# PROVIDED ENTRIES
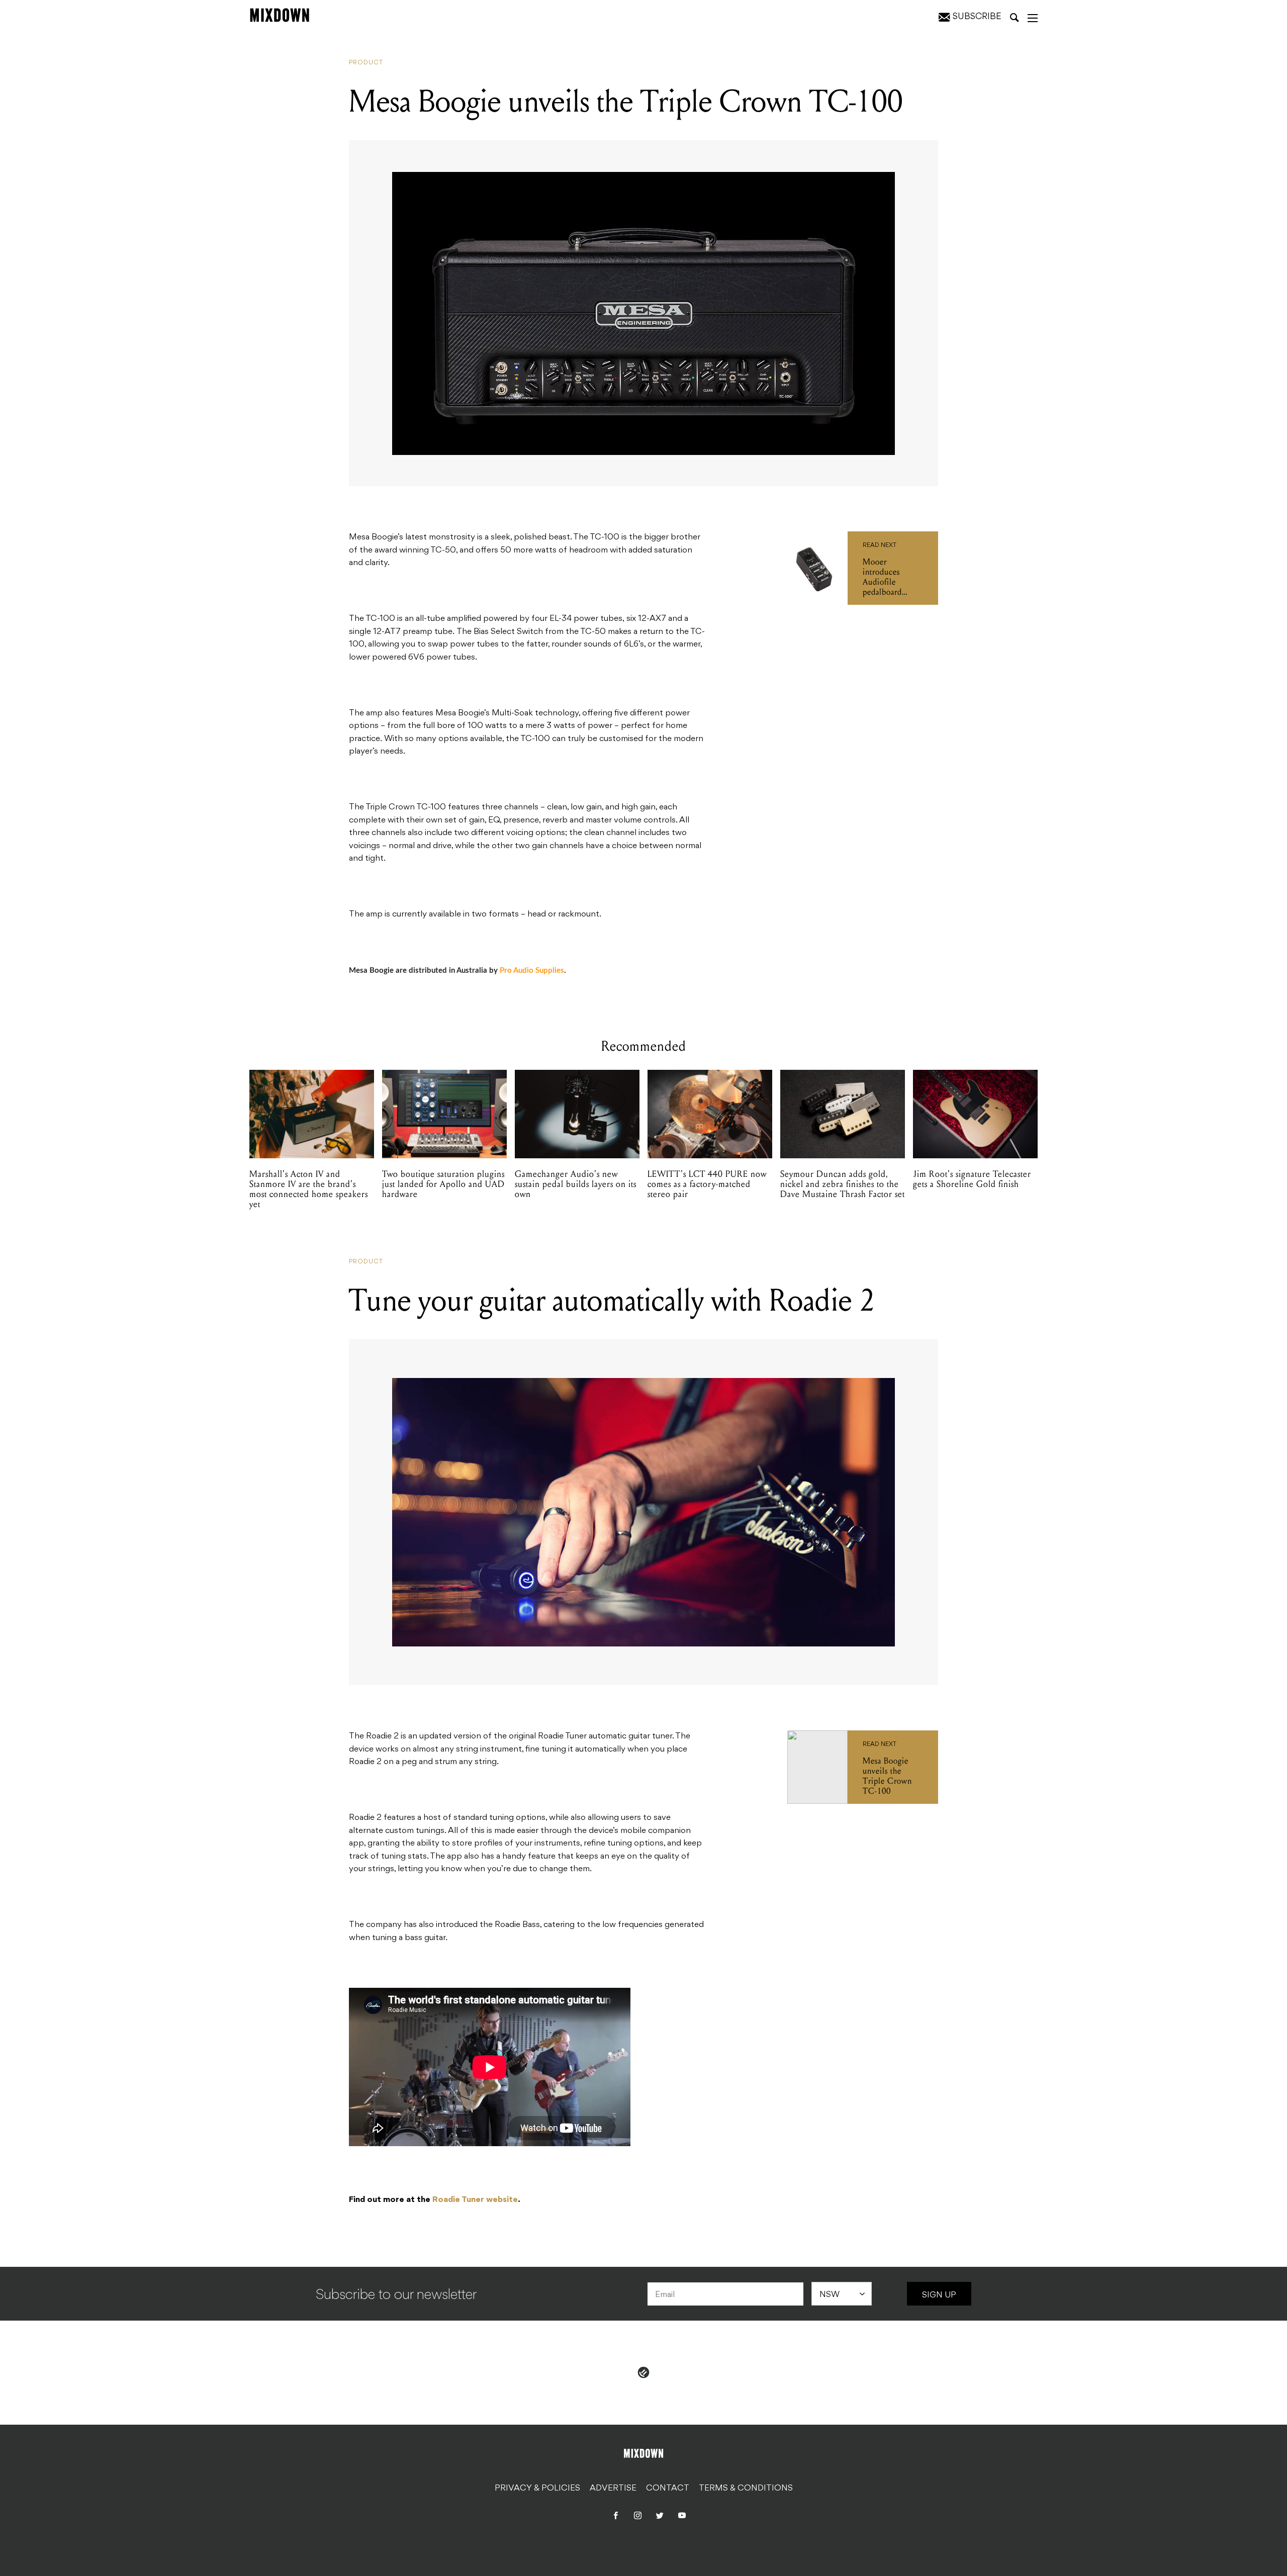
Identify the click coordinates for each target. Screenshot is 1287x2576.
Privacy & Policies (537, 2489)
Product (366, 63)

...

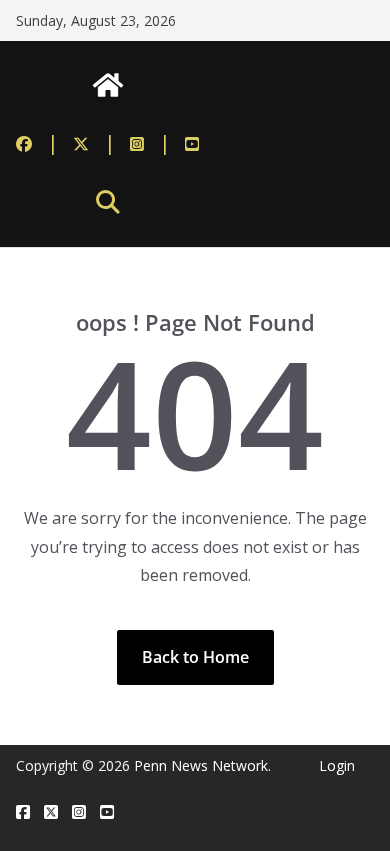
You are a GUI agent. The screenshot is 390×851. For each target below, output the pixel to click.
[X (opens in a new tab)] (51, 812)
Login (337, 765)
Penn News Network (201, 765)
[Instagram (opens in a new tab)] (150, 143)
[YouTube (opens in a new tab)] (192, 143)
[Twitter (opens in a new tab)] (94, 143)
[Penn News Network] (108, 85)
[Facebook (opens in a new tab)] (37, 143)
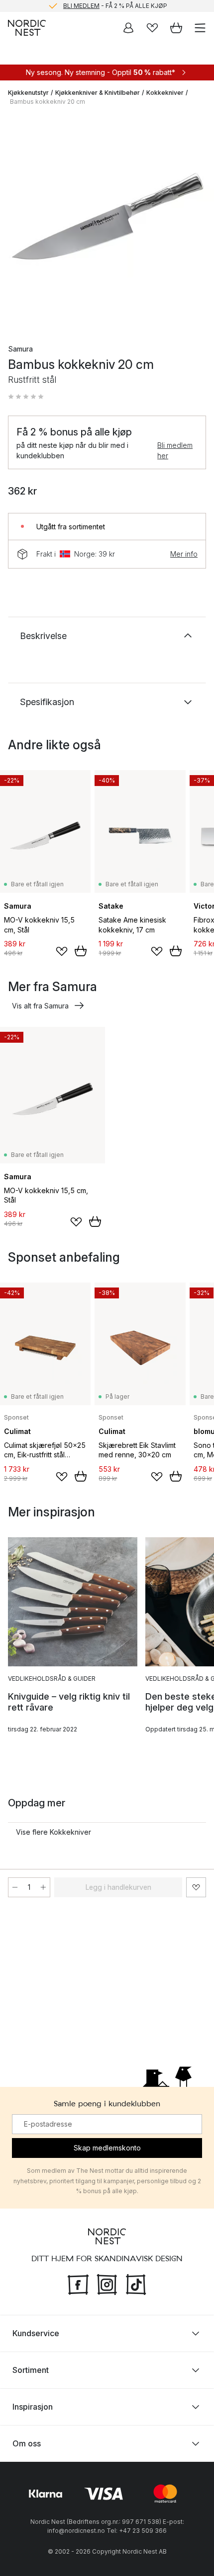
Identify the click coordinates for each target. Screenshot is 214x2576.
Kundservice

# YOUR TASK
Copy out the listing above from the line containing "[Instagram (opens in a new tab)] (150, 143)" to the line containing "Kundservice", both included, exactly as written and minus the images.

# RESULT OF THE TASK
[Instagram (opens in a new tab)] (150, 143)
[YouTube (opens in a new tab)] (192, 143)
[Twitter (opens in a new tab)] (94, 143)
[Penn News Network] (108, 85)
[Facebook (opens in a new tab)] (37, 143)
Identify the click coordinates for each target. Screenshot is 214x2576.
Kundservice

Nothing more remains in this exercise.